I like this a lot. Thought he for the most part did a good job in Miami despite a ton of tumult. I think he has a good eye for talent. Nice magic beam potential as well.
If he gets hired away, because he’s a minority, we would get 2 draft picks, which long ago became known as magic beans around here. Then you factor in @CuriousHusker’s fat fingers and you get magic beams.
Also sidenote.. Chris Grier was a horrid GM. His drafts were pretty awful year after year, he fired Brian Flores, yet he managed to stay in place for years. The few guys he drafted that were solid players he traded away for future beans. Laremy Tunsil, Minkah Fitzpatrick, etc. They spent a ton of money on bad free agent moves.. If you go back and look at results of their trades they are crazy imbalanced.
I completely disagree with this take. The early turnaround was actually quite impressive. Had the Flores divorce never happened he’d still be employed there.

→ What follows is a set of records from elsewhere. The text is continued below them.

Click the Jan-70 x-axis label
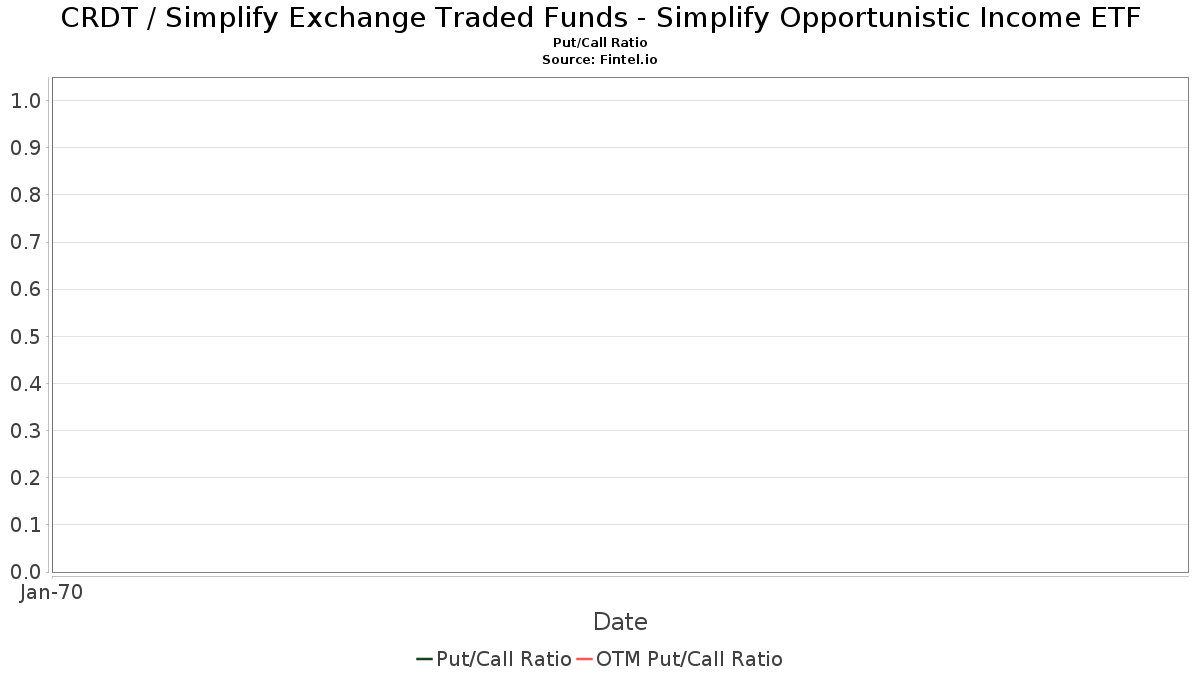Image resolution: width=1200 pixels, height=675 pixels. coord(52,592)
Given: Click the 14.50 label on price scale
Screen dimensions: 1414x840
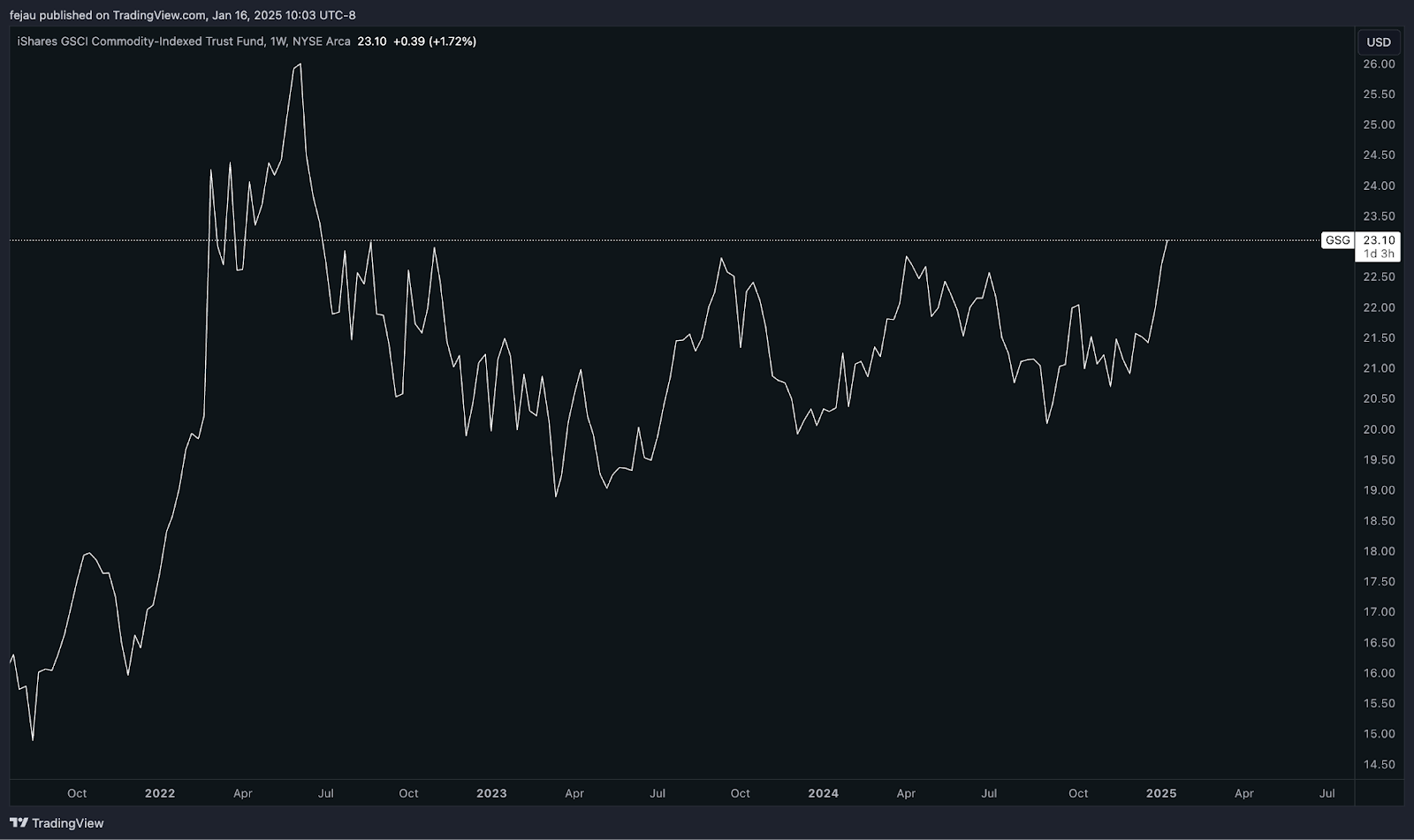Looking at the screenshot, I should (1379, 765).
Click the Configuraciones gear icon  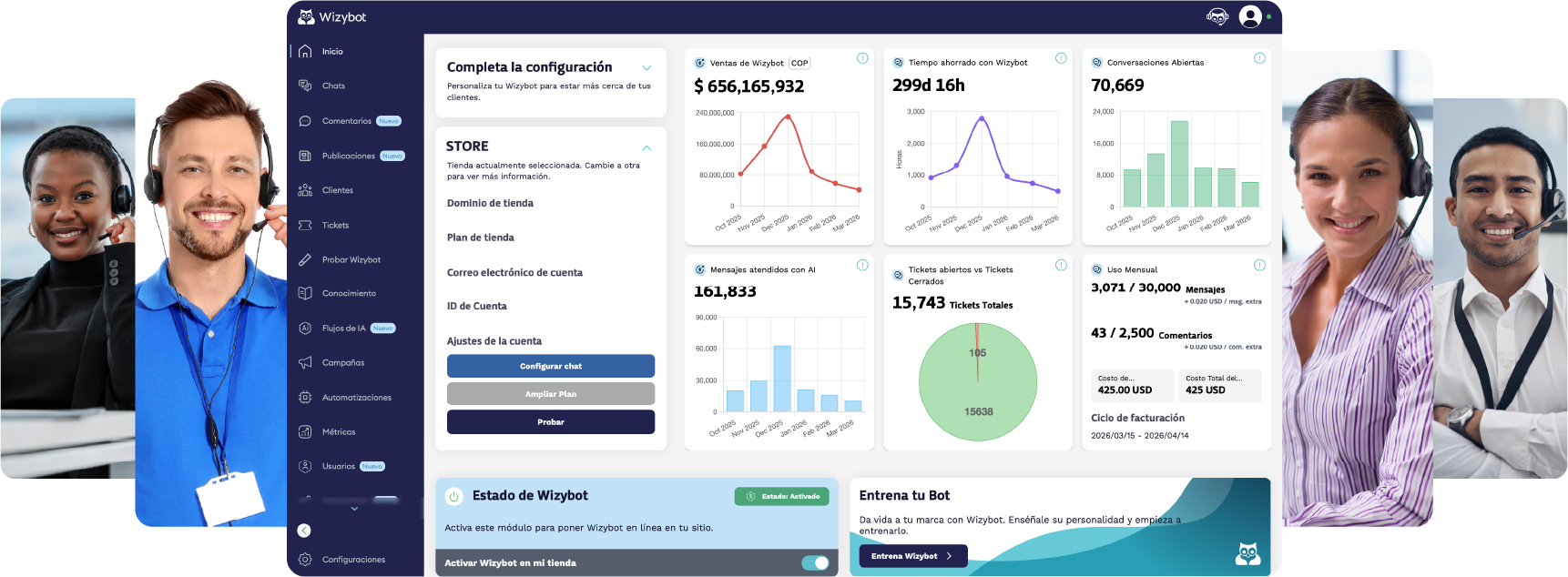coord(305,560)
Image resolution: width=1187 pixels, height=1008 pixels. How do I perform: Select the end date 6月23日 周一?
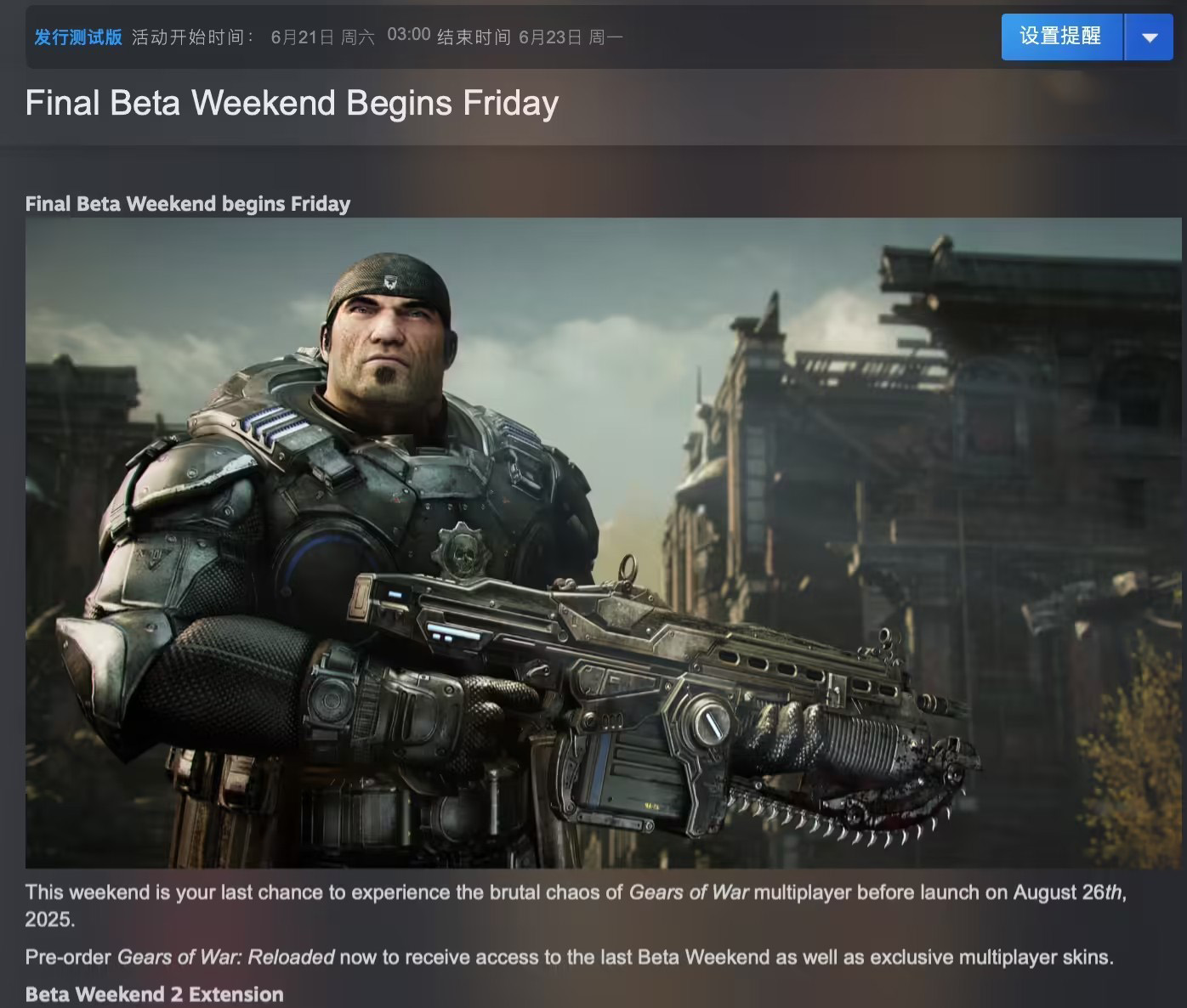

I think both can be true to an extent. Good evaluator of talent, not so great at some of the other aspects of being a GM… but it’s also hard to know how much impact Ross had on those decisions (coaching hires, for example).
His drafts were hit and miss. Basically in line with most GM performances. There were a couple stinkers. The biggest as it relates to draft capital wasted was probably twenty. Was there anything going on in the world leading up to the draft that may have complicated preparations for that draft? I can’t remember.
I think he did pretty well in quite a few trades as well. I’d have to look into FA more deeply but he was a fine GM in Miami. Acting like he was Kwesi is bonkers.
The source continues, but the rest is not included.